**Direction**
Reproduce every line from the one containing "Go to Sonraki Sayfa page" down to the end of the records below, leaving the pictures out of your answer.

Page and screen pointing records
********
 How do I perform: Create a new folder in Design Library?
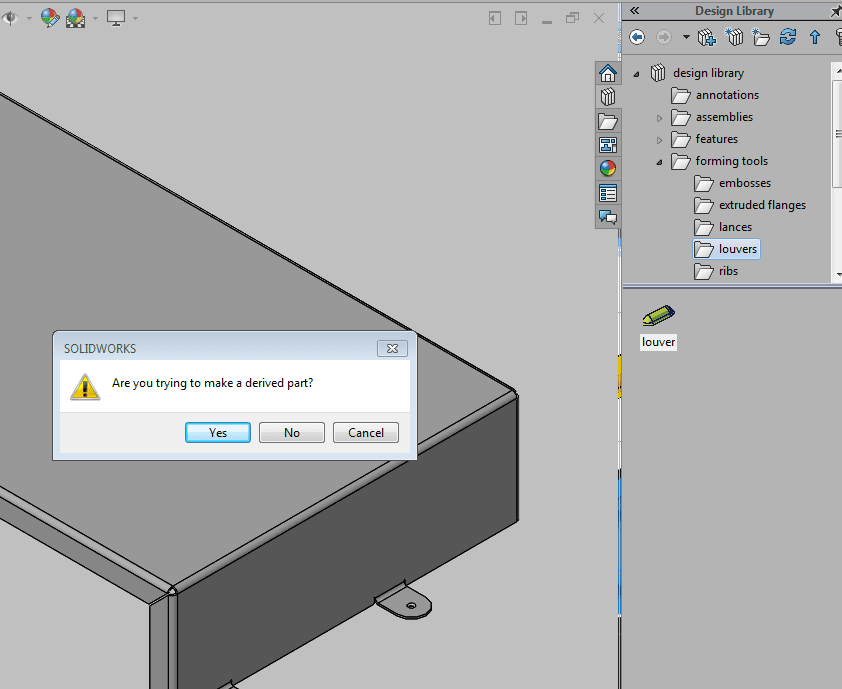[x=761, y=37]
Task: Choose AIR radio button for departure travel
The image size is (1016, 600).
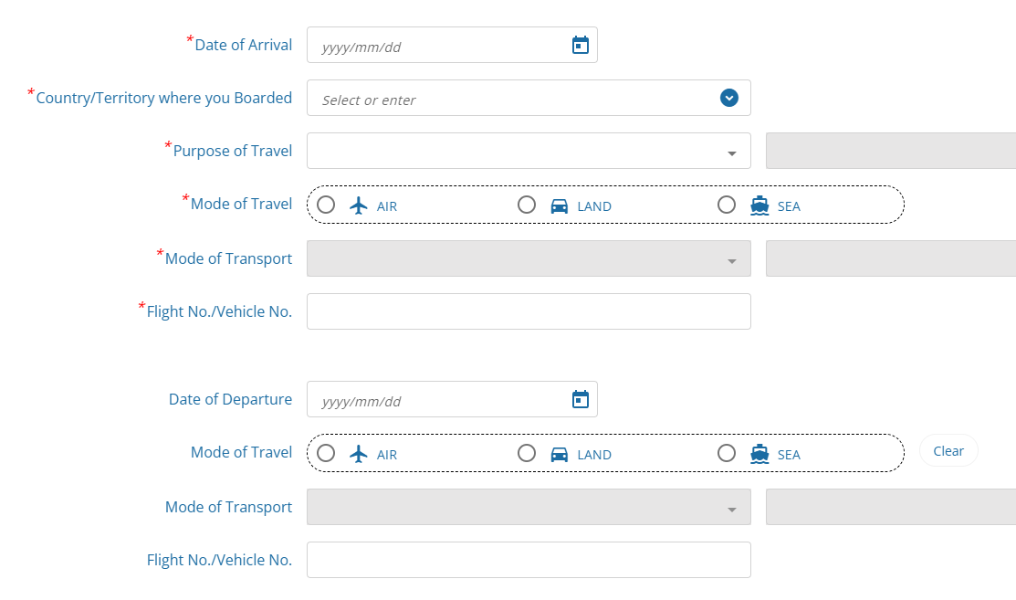Action: pos(326,453)
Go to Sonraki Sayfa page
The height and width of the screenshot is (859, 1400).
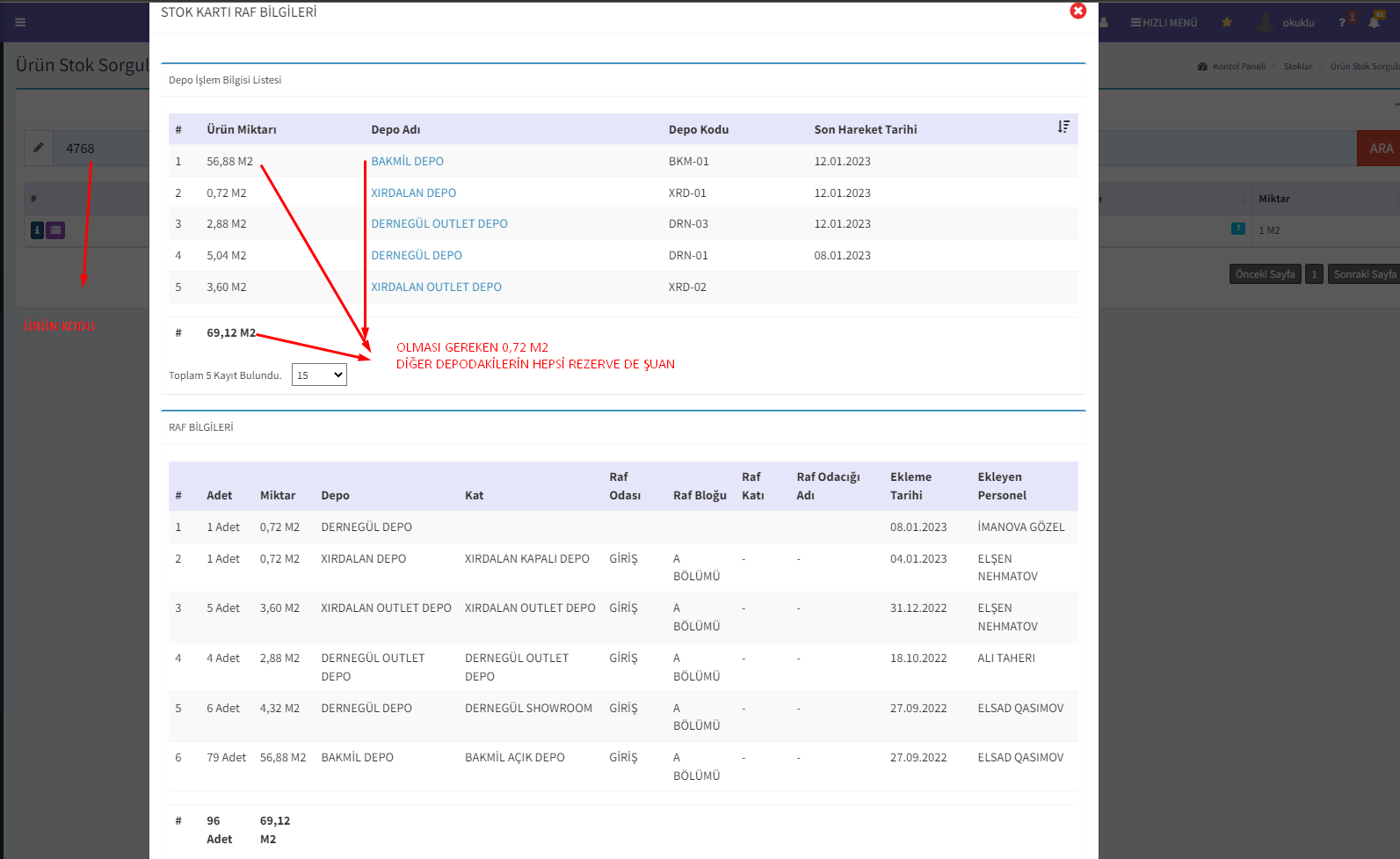pos(1363,274)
********
**Output for this task**
Go to Sonraki Sayfa page
The height and width of the screenshot is (859, 1400).
pos(1363,274)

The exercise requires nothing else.